Would it make sense to add the warning in the function check_aesthetics
? Or would that be too general?
https://github.com/tidyverse/ggplot2/blob/a6c22e7185c3a895111ed97f54278958c9389255/R/geom-.r#L210-L222
In the if
statement and before the return
statement, there could be a check if (any(ns == n))
, and if the condition is TRUE
, the warning would be triggered, telling the user that it is not recommended and can lead to undesired behaviour.
that would be too general as the function is also used for cases where that is allowed - better to put the warning in use_defaults()
...
But before we go down that road we need to make sure that there are no legitimate case for passing aesthetics as parameters with length > 1... Team, can you weigh in?
I feel we've been at this point before. For some reason people love to use this feature (passing in data as parameters rather than via aes()
), and most of the time it works, and sometimes it doesn't, and sometimes it actually solves a real problem. My solution would be to leave the code as is but state very prominently, maybe at multiple places in the documentation, that this practice is not encouraged and may not lead to expected results.
most of the time it works, and sometimes it doesn't, and sometimes it actually solves a real problem
I don't remember well, but I get this point. However, I think almost all of those cases are stat_identity()
. Can we warn only when the stat
is not identity
? Geom$use_default()
cannot refer to the layer's information, so it looks difficult, though.
I think there are legitimate use-cases for providing a vector of values outside aes()
. Mostly, you'd want to bypass mapping these values to a scale. I'd also expect that these values are parallel to the input data and follow recycling rules (1 or nrow(data)
, otherwise error). I you want to prevent passing aesthetics as vectors outside aes()
, I can get behind that, if there is an alternate way of bypassing scales.
For example, if this is my preferred outcome for a plot:
library(ggplot2)
df <- data.frame(
x = 1:2, y = 1:2,
colour = c("blue", "red"),
group = c("A", "B")
)
ggplot(df, aes(x, y)) +
geom_tile(aes(colour = group), fill = NA, linewidth = 2) +
geom_point(colour = df$colour)
Then I want a way to pass values verbatim as (unmapped) colour aesthetic, without bothering with a scale. Normally you'd use scale_*_identity()
to do that, but that doesn't work when another layer does use the scale for that aesthetic.
ggplot(df, aes(x, y)) +
geom_tile(aes(colour = group), fill = NA, linewidth = 2) +
geom_point(aes(colour = I(colour)))
Created on 2023-01-04 by the reprex package (v2.0.1)
Maybe, all scales should just ignore AsIs
class objects in their training, mapping, and censoring, but that discussion might be worth separating from this one.
@teunbrand can you open a new issue to discuss special treatment of I()
input?
As for this, providing a vector of values outside of aes()

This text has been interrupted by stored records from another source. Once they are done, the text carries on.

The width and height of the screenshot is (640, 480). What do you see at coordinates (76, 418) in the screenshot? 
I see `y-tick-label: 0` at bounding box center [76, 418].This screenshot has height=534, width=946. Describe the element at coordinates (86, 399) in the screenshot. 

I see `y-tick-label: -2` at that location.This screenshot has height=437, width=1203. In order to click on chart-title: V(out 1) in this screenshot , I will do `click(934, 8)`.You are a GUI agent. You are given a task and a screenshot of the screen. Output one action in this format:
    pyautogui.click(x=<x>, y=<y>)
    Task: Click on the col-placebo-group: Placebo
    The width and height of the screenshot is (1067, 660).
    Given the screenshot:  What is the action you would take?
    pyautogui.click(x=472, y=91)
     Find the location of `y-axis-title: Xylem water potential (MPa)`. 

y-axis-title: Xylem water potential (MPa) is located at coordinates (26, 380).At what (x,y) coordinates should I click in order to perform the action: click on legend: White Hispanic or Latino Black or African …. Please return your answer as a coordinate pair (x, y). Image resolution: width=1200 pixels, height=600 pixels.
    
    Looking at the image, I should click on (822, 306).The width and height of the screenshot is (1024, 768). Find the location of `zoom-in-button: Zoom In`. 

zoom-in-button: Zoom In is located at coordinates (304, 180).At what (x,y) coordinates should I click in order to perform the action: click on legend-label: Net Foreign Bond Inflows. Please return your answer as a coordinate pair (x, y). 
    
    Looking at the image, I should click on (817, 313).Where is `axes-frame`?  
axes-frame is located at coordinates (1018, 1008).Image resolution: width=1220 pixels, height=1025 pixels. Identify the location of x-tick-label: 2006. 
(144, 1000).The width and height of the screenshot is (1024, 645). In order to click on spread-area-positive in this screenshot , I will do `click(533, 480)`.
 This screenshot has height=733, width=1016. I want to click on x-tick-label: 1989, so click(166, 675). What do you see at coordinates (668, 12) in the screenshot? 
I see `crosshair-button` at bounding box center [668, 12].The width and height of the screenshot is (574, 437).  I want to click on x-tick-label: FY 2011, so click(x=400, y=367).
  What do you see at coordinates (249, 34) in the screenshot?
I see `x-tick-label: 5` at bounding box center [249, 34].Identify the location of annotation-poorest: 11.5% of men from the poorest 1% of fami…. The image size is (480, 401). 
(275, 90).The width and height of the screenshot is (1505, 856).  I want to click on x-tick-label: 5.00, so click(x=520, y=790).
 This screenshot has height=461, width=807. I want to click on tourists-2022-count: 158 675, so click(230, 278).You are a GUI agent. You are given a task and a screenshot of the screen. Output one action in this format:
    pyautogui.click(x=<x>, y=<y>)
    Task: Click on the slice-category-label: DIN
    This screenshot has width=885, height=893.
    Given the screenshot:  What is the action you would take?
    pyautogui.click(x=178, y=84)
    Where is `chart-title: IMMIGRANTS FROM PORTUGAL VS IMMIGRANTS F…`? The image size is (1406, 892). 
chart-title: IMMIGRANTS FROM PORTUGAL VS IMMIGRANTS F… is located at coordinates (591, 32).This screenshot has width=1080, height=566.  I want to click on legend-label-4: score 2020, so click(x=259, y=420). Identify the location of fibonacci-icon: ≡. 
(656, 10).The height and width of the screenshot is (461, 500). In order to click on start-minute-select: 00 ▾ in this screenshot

is always undefined behaviour. The only reason why we don't throw an error is because it would break too many old plots. Allowing it for some stats would only lead to more confusion IMO
About the following point:
StatBindot, which is used in dot plot. is a rare statistical computation in that the length of the computed data is the same as the original
This is sort of true and false at the same time. The stats computes a summary per bin, which the geom expands again into invidual dots based on the count per bin. So while yes, the number of points in the output is the same as the input, there is no reasonable way to preserve non-constant information about individual observations.